Records for the task:
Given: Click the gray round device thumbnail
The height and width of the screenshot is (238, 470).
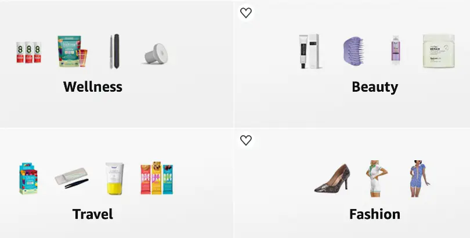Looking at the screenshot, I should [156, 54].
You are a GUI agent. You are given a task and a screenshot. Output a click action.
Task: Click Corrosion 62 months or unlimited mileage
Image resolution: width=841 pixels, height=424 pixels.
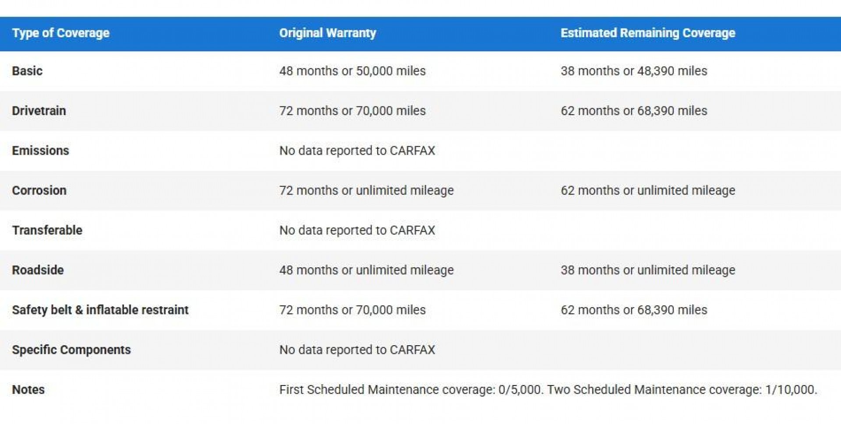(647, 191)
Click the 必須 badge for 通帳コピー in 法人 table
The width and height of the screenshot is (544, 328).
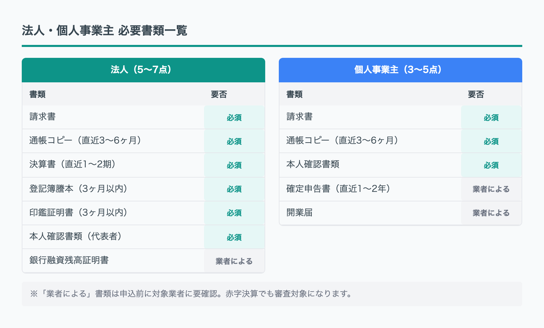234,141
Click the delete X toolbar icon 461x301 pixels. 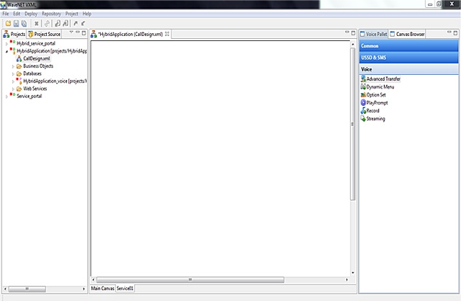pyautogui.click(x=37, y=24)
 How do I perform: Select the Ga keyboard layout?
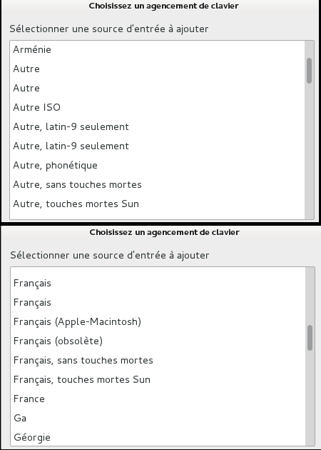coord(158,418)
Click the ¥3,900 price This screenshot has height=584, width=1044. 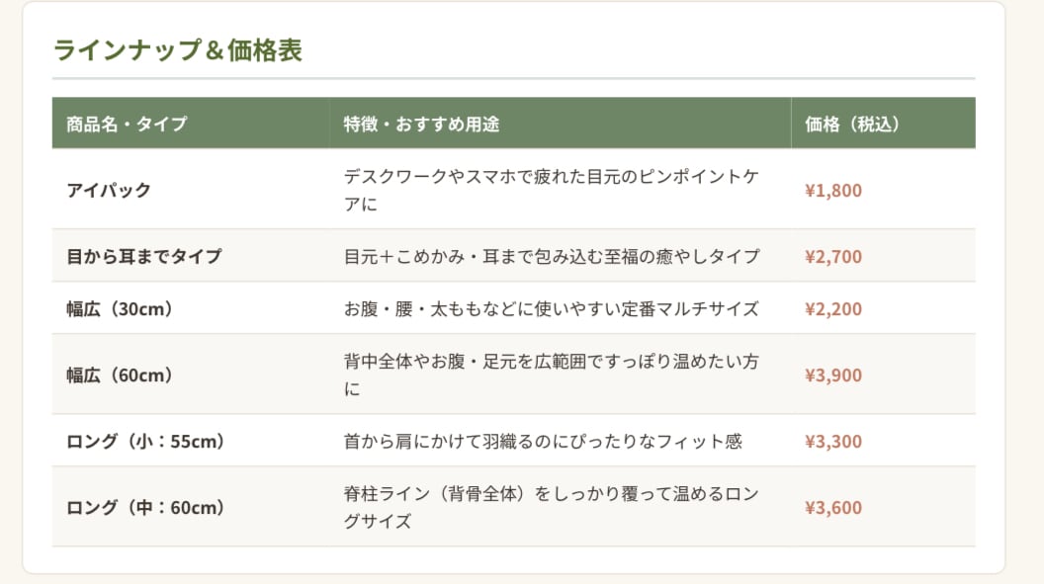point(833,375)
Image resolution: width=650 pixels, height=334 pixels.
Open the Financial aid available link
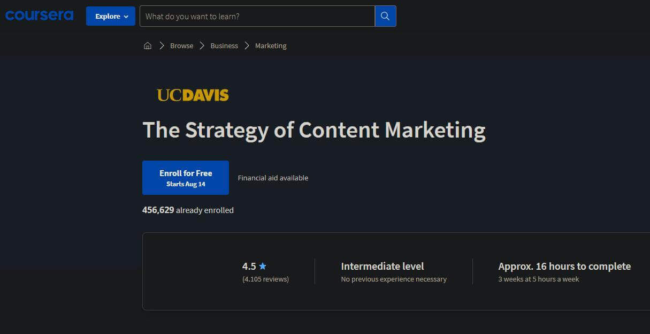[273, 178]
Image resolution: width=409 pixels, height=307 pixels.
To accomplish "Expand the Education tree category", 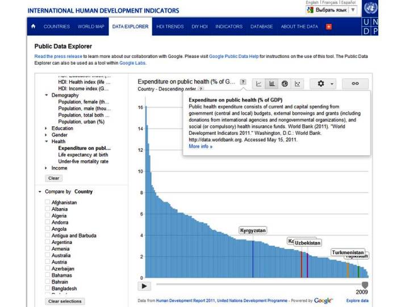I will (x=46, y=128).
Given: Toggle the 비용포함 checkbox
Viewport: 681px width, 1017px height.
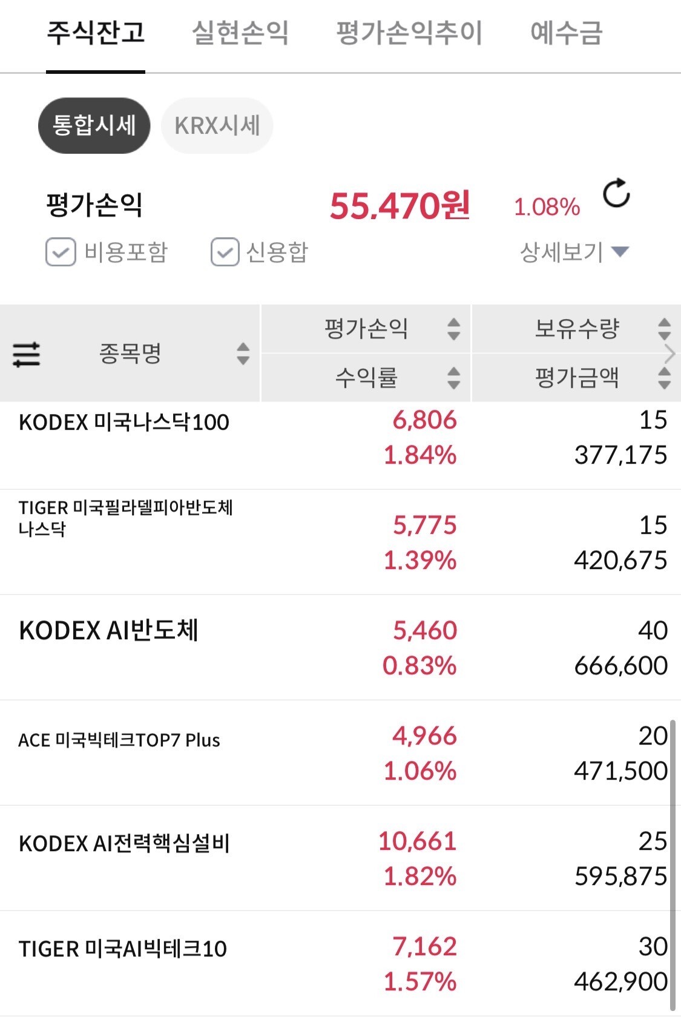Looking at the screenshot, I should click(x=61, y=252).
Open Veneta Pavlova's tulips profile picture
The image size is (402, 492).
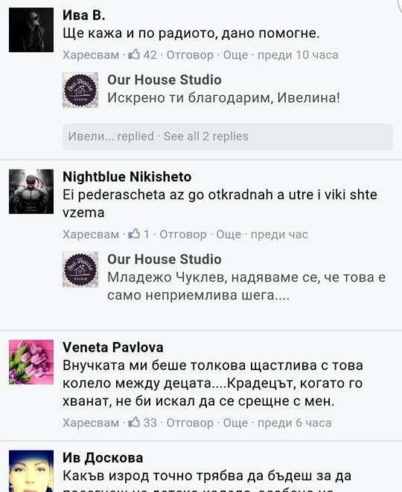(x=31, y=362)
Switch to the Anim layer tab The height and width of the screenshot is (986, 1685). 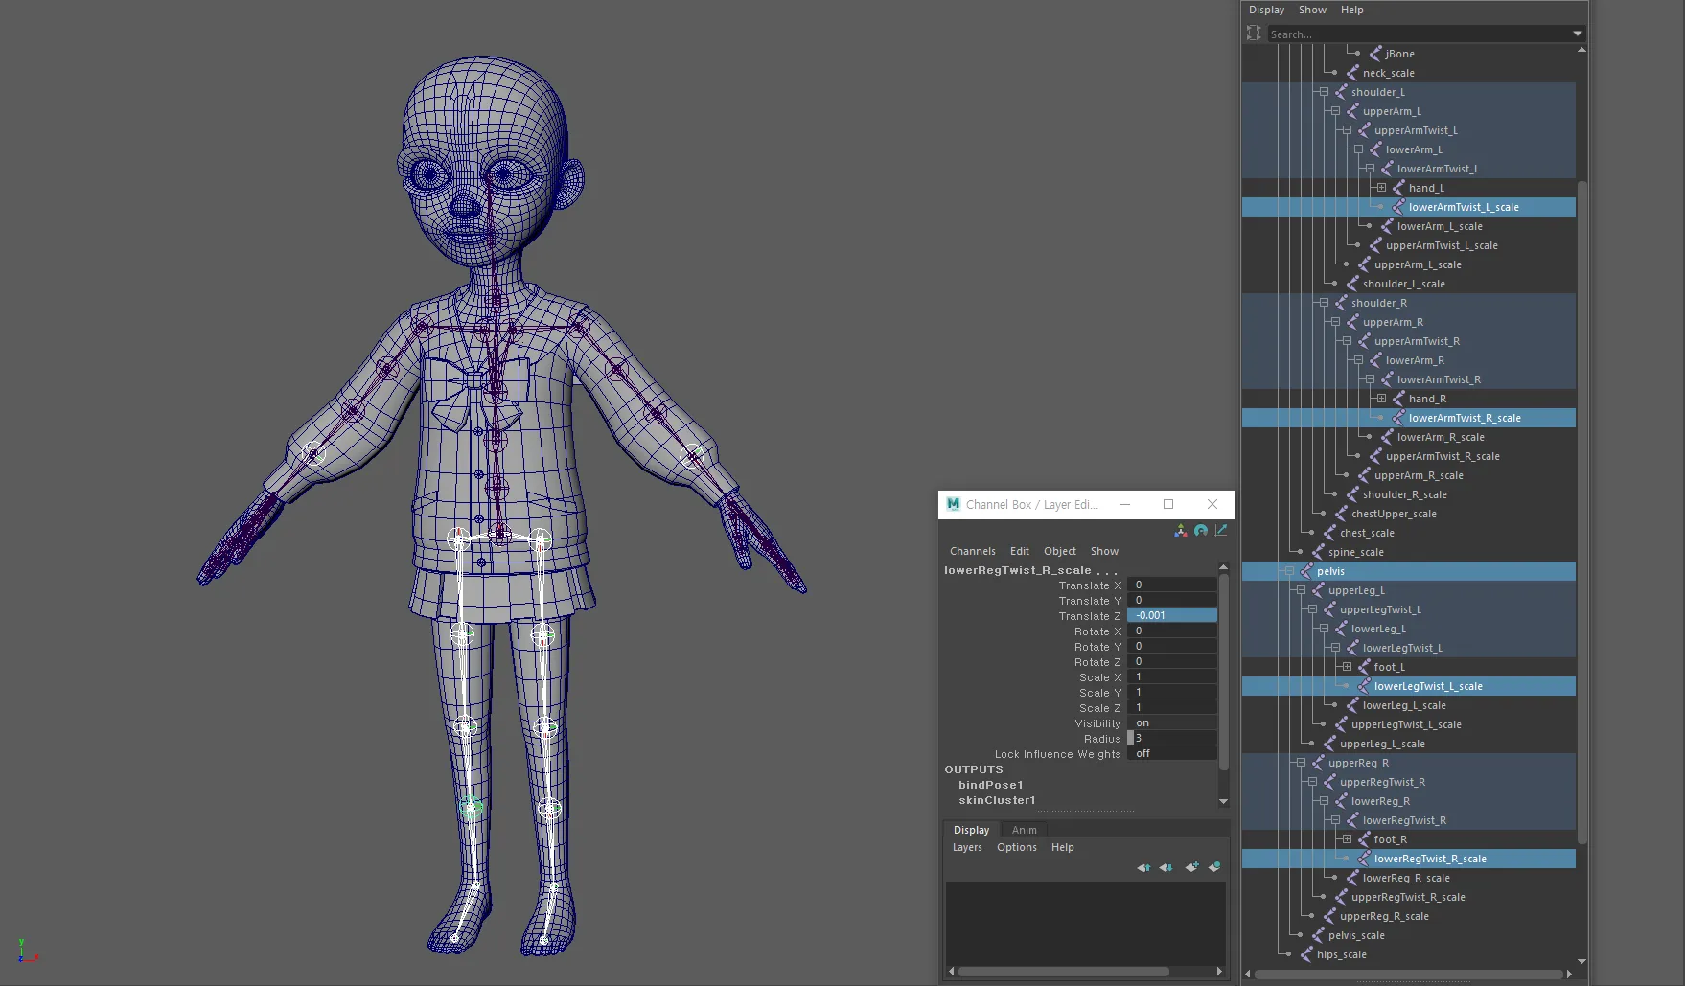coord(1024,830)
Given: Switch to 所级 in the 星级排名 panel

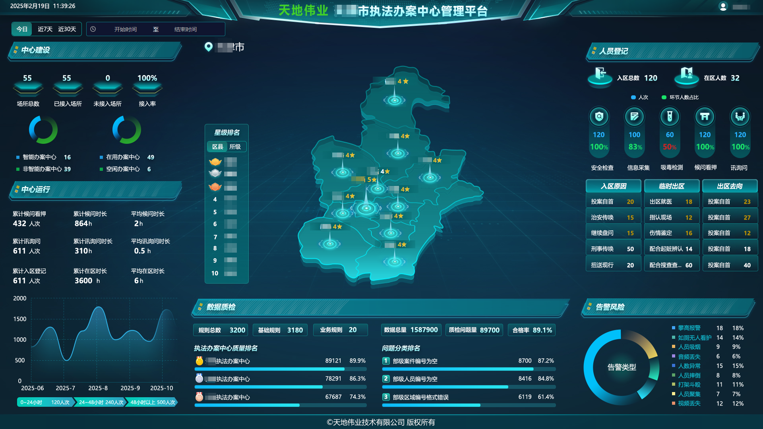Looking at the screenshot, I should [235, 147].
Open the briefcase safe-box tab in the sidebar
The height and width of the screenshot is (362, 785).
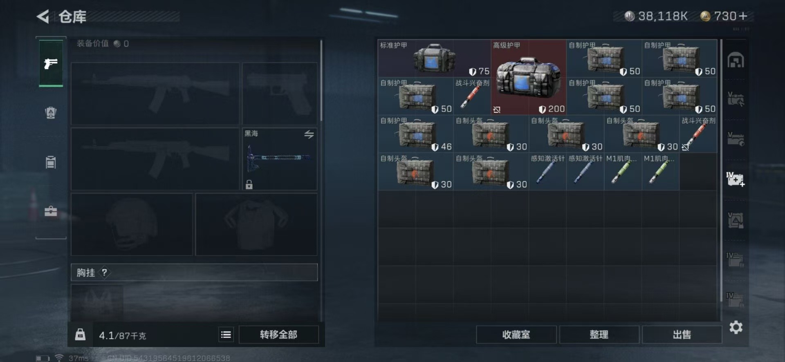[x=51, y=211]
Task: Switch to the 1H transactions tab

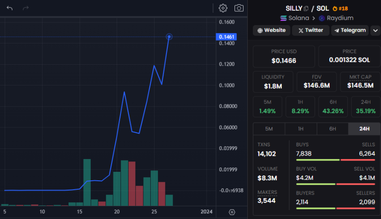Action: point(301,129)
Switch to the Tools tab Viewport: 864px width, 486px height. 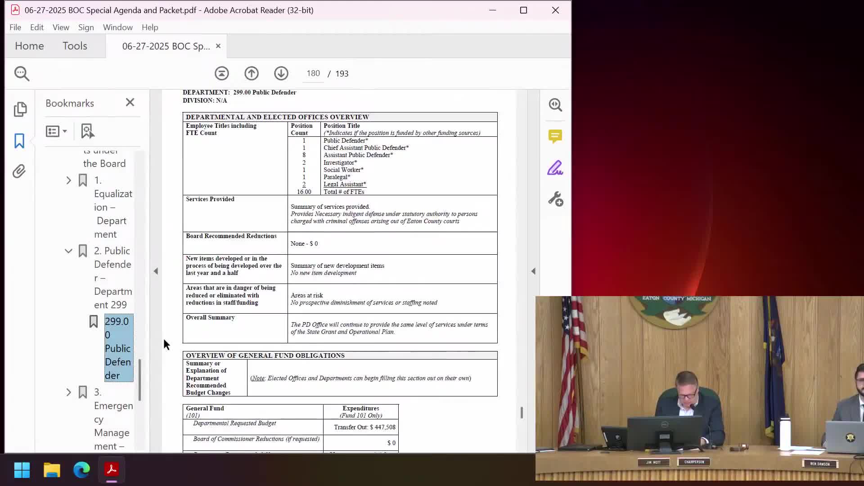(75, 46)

Stated task:
Extract every line of the listing above that contains the word "resolution", matching its case exactly.

Reply:
Image resolution: width=841 pixels, height=424 pixels.
Image resolution: width=650 pixels, height=334 pixels.
Image resolution: width=409 pixels, height=307 pixels.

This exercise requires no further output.